$\pi$ in imaginary numbers? Look at the result of  $(-1)^{1/10000000}$ on the google calculator. You should get $$1 + 3.14159265 \times 10^{-7} i$$
Why does $\pi$ occur in imaginary number operations that don't include $\pi$?
 A: Let me refer to the Euler's formula
$$e^{ix} = \cos x + i \sin x.$$
There are many ways to 'derive' the formula but I am not going to make the derivation. You may find its nice derivations from Wikipedia.
In some textbook they define exponential function $e^x$ as other ways (for example, infinite series) and provide its inverse $\ln x$. If we have the exponential function and logarithmic function, we can define arbitrary exponent as
$$a^x = e^{x \ln a}.$$ 
We hope that such definition works for complex numbers. Unfortunately, a technical problem arises: complex logarithm is not well-defined. 
You can check that $e^{i\pi} = e^{3i\pi} = -1$. It says that the possible values of $\ln(-1)$ are $\pi i$ and $3\pi i$. In fact, $e^z = e^{z+2n\pi i}$ for all integer $n$ and the complex exponential has a period $2\pi i$. That problem is easily resolved: although the exponential function $\exp : \Bbb{C}\to\Bbb{C}-\{0\}$ is not one-to-one (so we can not find its inverse), its restriction on the set of complex $z$ with $-\pi < \operatorname{Im}z \le \pi$ is bijective.

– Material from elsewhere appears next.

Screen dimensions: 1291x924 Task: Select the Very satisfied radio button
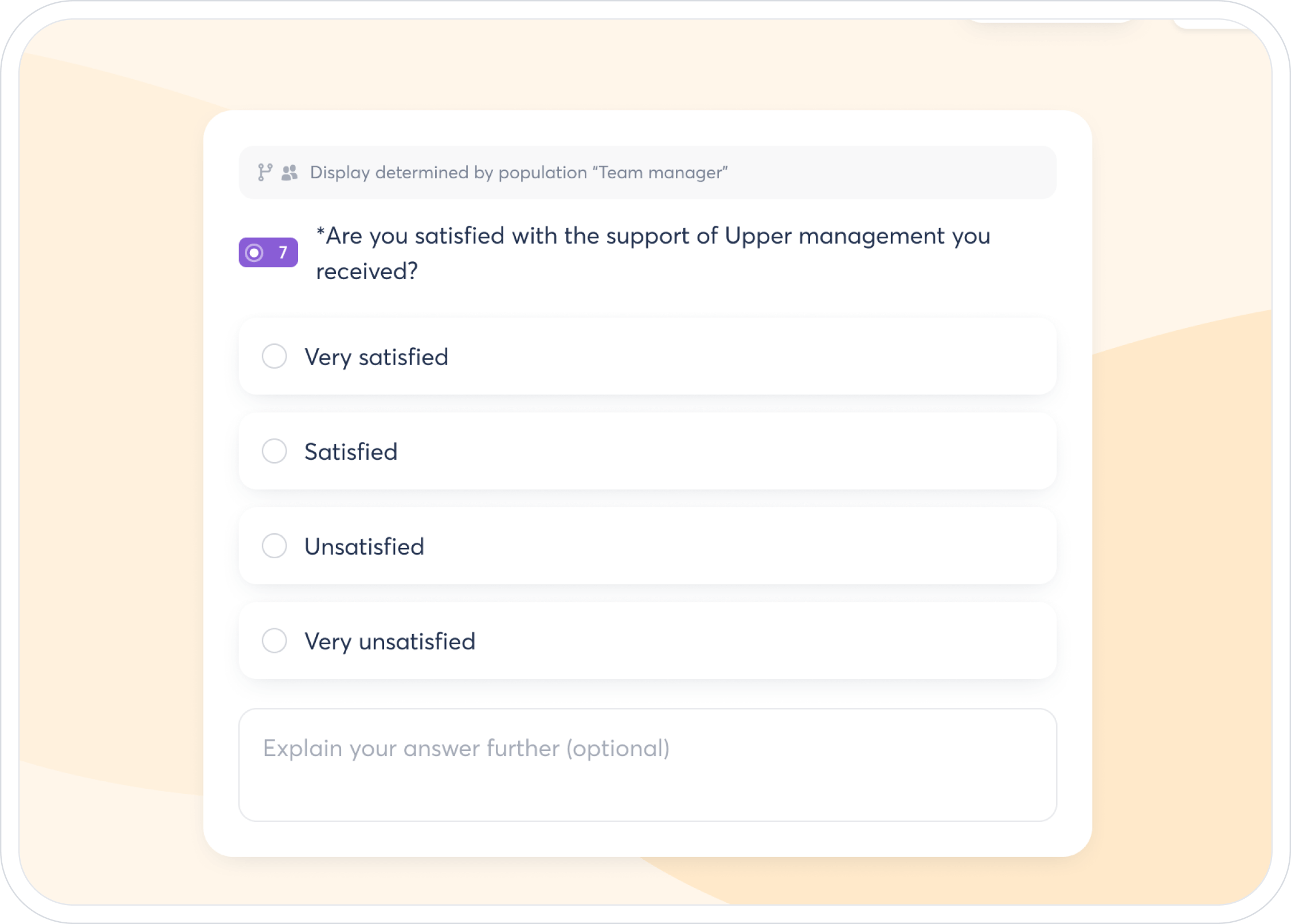tap(274, 357)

Let us call the inverse of it $\operatorname{Ln} z$, and many calculators adopt such definition of complex logarithm.
Now we can define the complex exponential as
$$a^z := e^{x\operatorname{Ln} a}.$$
Especially we get $(-1)^z = e^{\pi i z}$. For small real $t$,
$$(-1)^t = \cos (\pi t) + i \sin (\pi t) \approx 1 + i\pi t$$
(To derive last approximation, consider the Taylor expansion of $\cos$ and $\sin$.) This is the reason you got such computation result.

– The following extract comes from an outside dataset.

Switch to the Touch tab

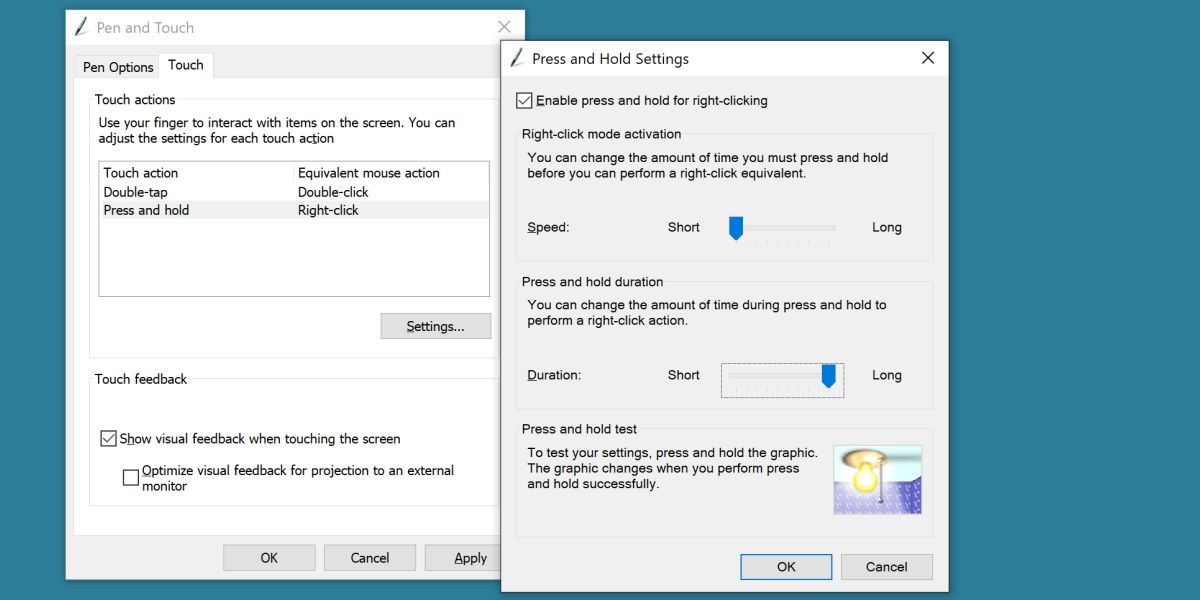tap(186, 65)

A: You know that $e^{i\pi}=-1$. Then :
$$(-1)^{\frac{1}{10^7}}=e^{\frac{i\pi}{10^7}} $$
since $x:=\frac{i\pi}{10^7}$ is very small you can approximate $e^x$ by $1+x$ hence :
$$(-1)^{\frac{1}{10^7}}=e^{x} \approx 1+x = 1+\pi.10^{-7}i $$
A: $$\left(-1\right)^{\frac{1}{10^7}}=\left(|-1|e^{\arg(-1)i}\right)^{\frac{1}{10^7}}=\left(e^{\pi i}\right)^{\frac{1}{10^7}}=e^{\frac{\pi i}{10^7}}=$$
$$\cos\left(\frac{\pi}{10^7}\right)+\sin\left(\frac{\pi}{10^7}\right)i\approx 0.999+3.1415\cdot10^{-7}i$$